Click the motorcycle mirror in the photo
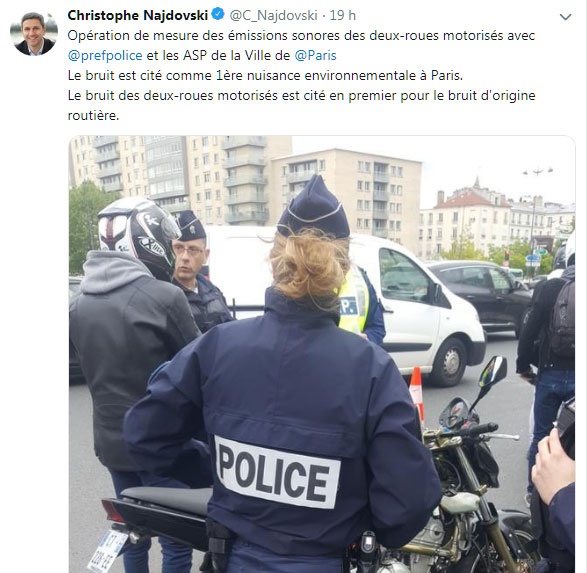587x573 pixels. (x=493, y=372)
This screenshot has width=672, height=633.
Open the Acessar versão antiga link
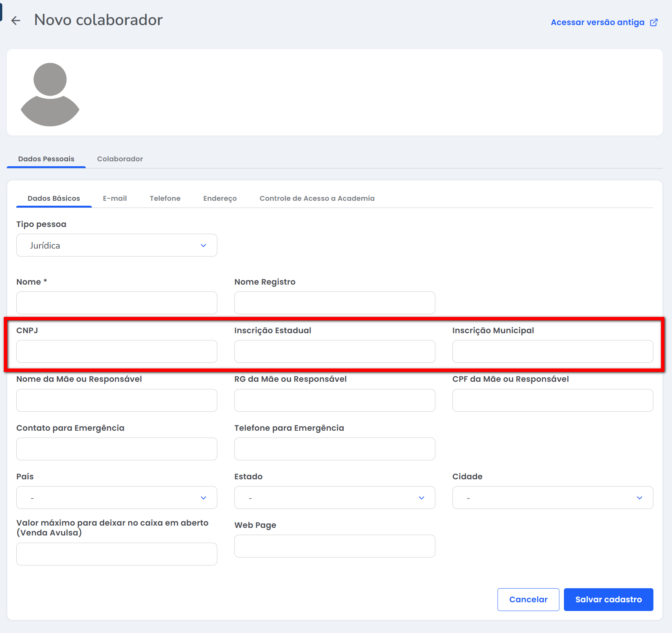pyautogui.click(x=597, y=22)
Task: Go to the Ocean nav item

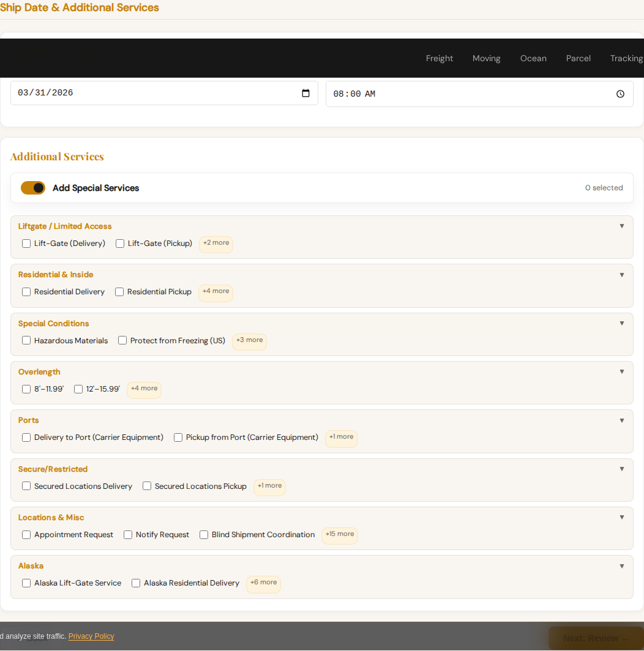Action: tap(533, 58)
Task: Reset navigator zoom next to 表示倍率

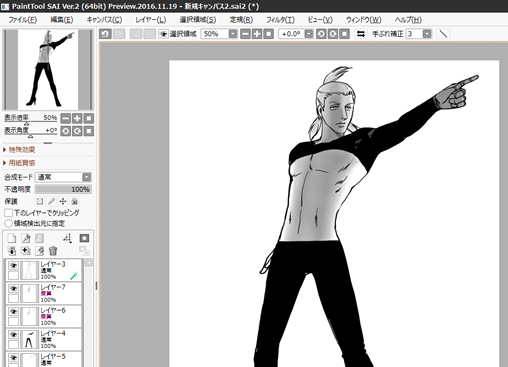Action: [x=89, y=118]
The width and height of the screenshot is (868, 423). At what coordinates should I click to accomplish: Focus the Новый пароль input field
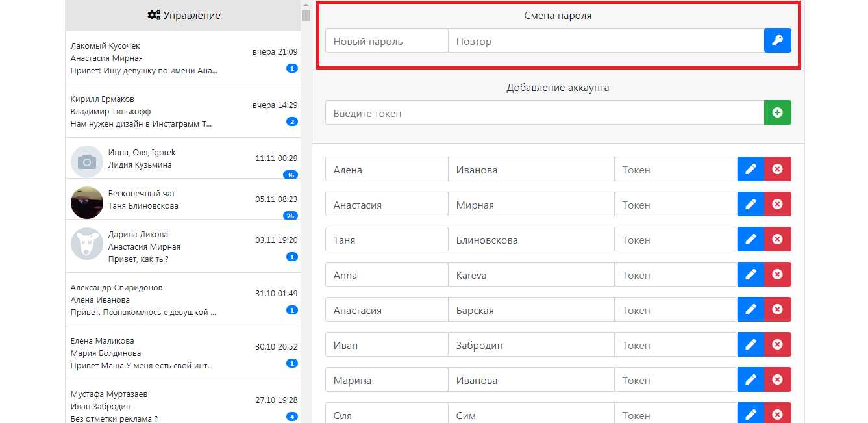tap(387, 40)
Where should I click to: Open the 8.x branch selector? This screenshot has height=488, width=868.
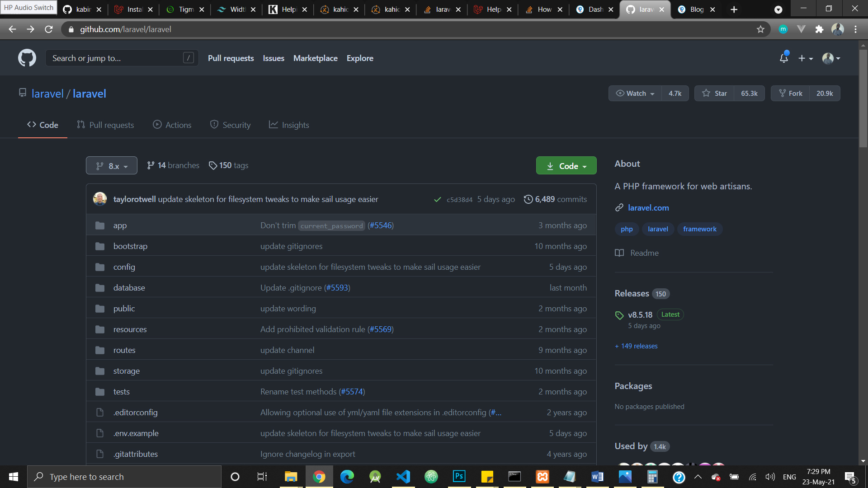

──────────────────────────────

What you are asked to do:
Reproduce all the data above, replacing every occurrence of "screenshot" with "page" and keeping everything else the same. Leave the pictures out.

Solution to this exercise:
Click the motorcycle mirror in the photo
587x573 pixels. (x=493, y=372)
This page has width=672, height=633.
Open the Acessar versão antiga link
pyautogui.click(x=597, y=22)
Task: Go to the Ocean nav item

Action: tap(533, 58)
Task: Reset navigator zoom next to 表示倍率

Action: [x=89, y=118]
The width and height of the page is (868, 423). At what coordinates should I click to accomplish: Focus the Новый пароль input field
tap(387, 40)
Where should I click to: Open the 8.x branch selector? This page has height=488, width=868.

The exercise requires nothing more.